El movimiento continuo fue una de las formas que adoptó esta esperanza. Llegaría pronto el momento en que se descubriría de qué manera, la Máquina, bastión de la nueva era, funcionaría sola, en un perpetuo movimiento generado por la disposición interna de sus elementos y sin necesidad de combustibles o acción externa.
Armando Discépolo, De Rosa y Folco captaron esta ilusión de sus contemporáneos y escribieron este sainete, en el que un grupo de inmigrantes fatigados por el trabajo caen en la locura colectiva de creer en las maquinaciones de Don Andrés y el Noy Astrada, en un movimiento de autoconvencimiento retroalimentado por las esperanzas de todos estos desesperados.
Acerca de la discusión sobre si El Movimiento Continuo es o no un grotesco, sólo diremos que, si consideramos al grotesco como la fusión entre lo cómico y lo patético, la convergencia en un mismo elemento de la posibilidad de provocar risa y llanto, esta obra no responde a esa característica, dado que lo cómico es lo preponderante.

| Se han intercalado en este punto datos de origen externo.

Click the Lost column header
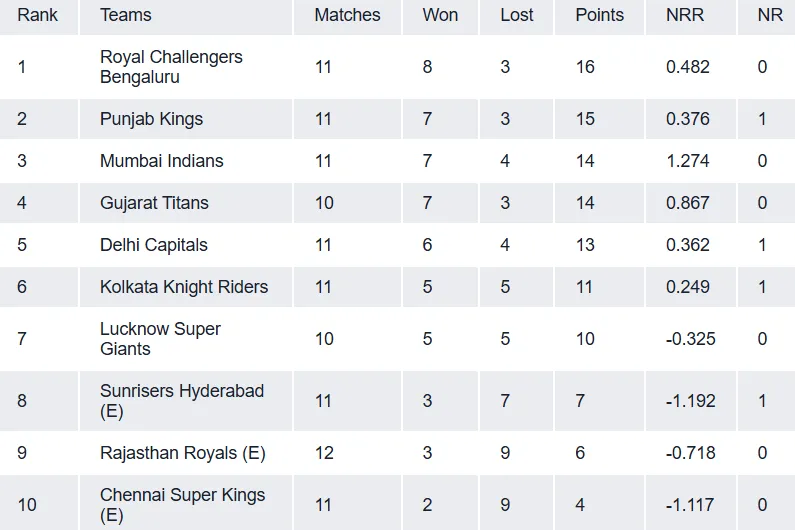Screen dimensions: 795x530 517,15

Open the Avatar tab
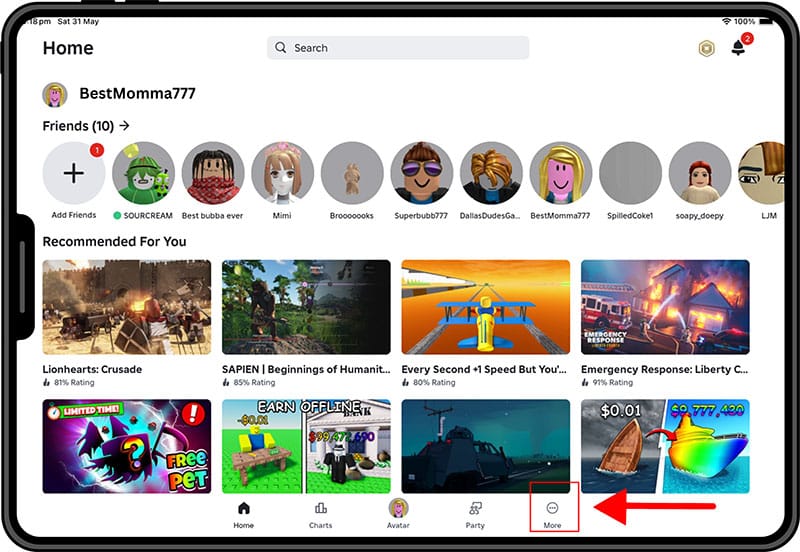coord(398,515)
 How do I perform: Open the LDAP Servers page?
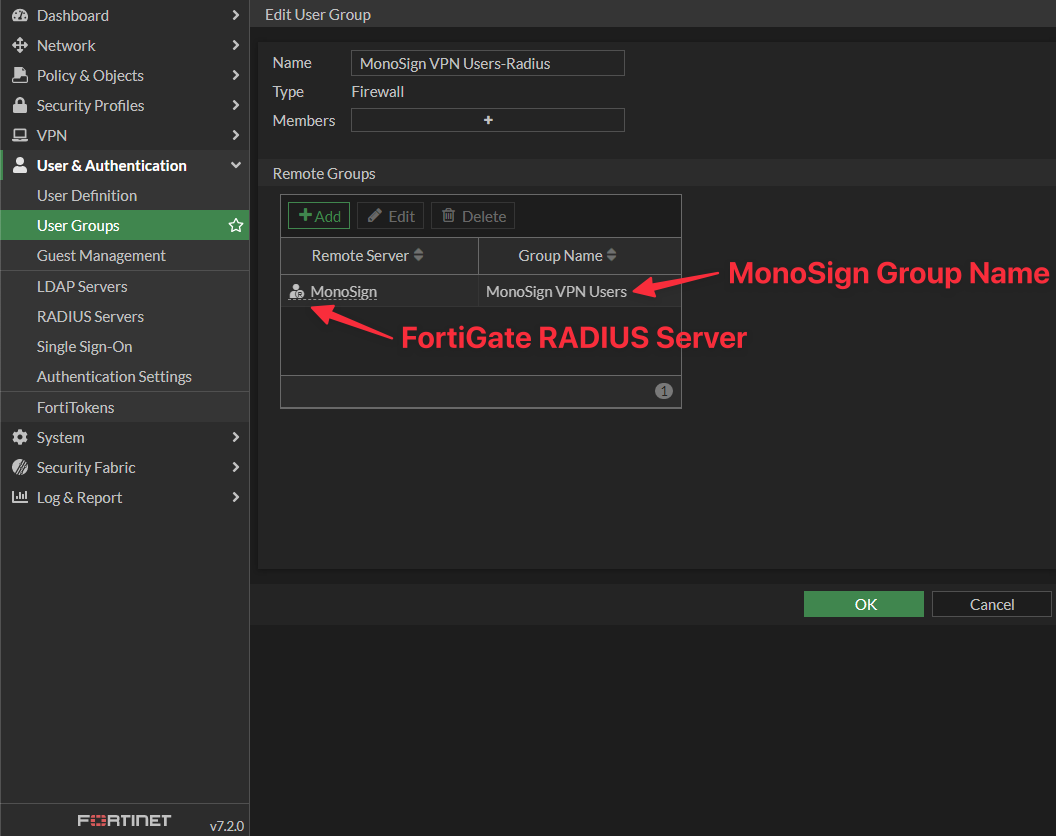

Quizá el hecho de que lograr este efecto es tan difícil y de que tantas pocas obras lo consigan, lleva a la caracterización ambigua o a la polémica acerca de qué es un grotesco, si es que eso existe. Puede decirse que sí y que el propio Armando Discépolo lo ha demostrado en Stéfano y El Organito, por ejemplo.

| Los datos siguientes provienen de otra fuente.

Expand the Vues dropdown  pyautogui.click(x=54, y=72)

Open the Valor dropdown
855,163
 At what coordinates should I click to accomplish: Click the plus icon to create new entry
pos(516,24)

Más allá de esta disputa, es loable que un teatro se plantee el objetivo de interpretar a algunos de nuestros mejores dramaturgos en el marco de un ciclo que intenta rescatar y mostrar estas obras, que, mas allá del género o subgénero al que pertenecen, merecen no caer en el olvido, por su calidad misma y por su importancia para nuestro teatro.
Es destacable también que el director haya sabido ver en el texto y conservar en la puesta en escena, el tono de comedia, sin caer en un homenaje vetusto o en la búsqueda de profundizar en sus contenidos. Optó por respetar el texto casi en su totalidad (aunque sacó una que otra escena) y se abocó a dar vida a estos personajes que, al espectador que frecuenta el off Corrientes, le resultan cada vez más ajenos. Para ello es fundamental el trabajo con los actores, en el intento por recuperar un estilo de actuación que dista mucho de ser realista.

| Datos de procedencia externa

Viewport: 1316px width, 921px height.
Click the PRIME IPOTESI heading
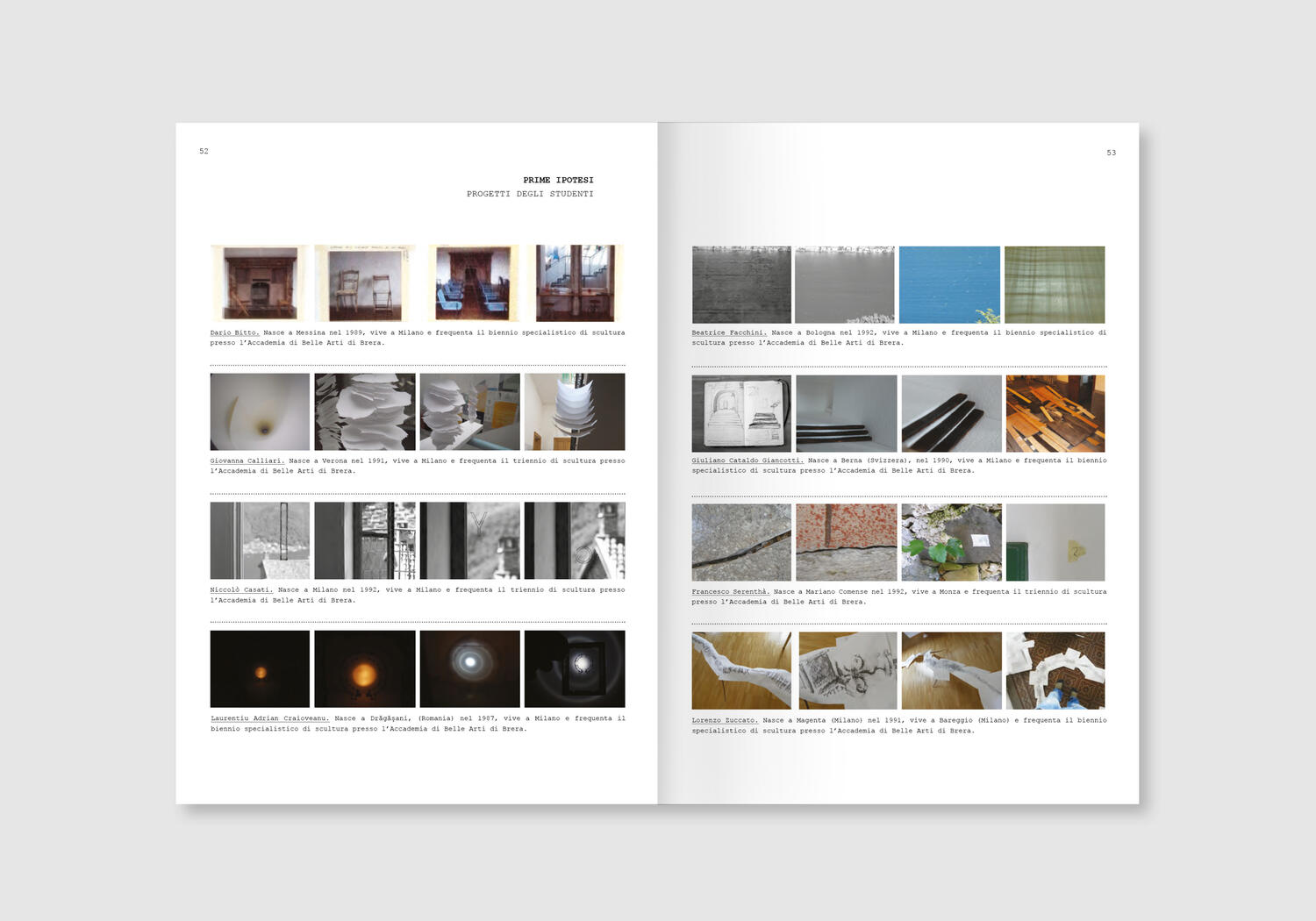pos(558,180)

Esto es claramente observable en lo que respecta al trabajo con uno de los elementos clave de este tipo de obras: los diferentes acentos de los inmigrantes. Si hoy en día ya no es frecuente tener a mano al abuelo gallego o la “nonna” para acostumbrarnos a la sonoridad de su dificultoso castellano (de lo que son prueba los acentos inverosímiles e imposibles de identificar que se escuchan comúnmente), no es porque un buen actor no necesite utilizar el oído o la práctica, sino que algunos lo han perdido. Uno de los mayores méritos de la puesta es haber investigado y respetado la correcta pronunciación de cada acento, la cual los actores no pierden casi nunca. Más allá de este elemento, las actuaciones son correctas y el elenco es homogéneo, destacándose Doña Pepa y el Noy Astrada. La escenografía resuelve acertadamente el espacio y el vestuario se ajusta a la época.
Quizá, como sus personajes, esta puesta no haya descubierto el Movimiento Continuo, pero se ha acercado bastante.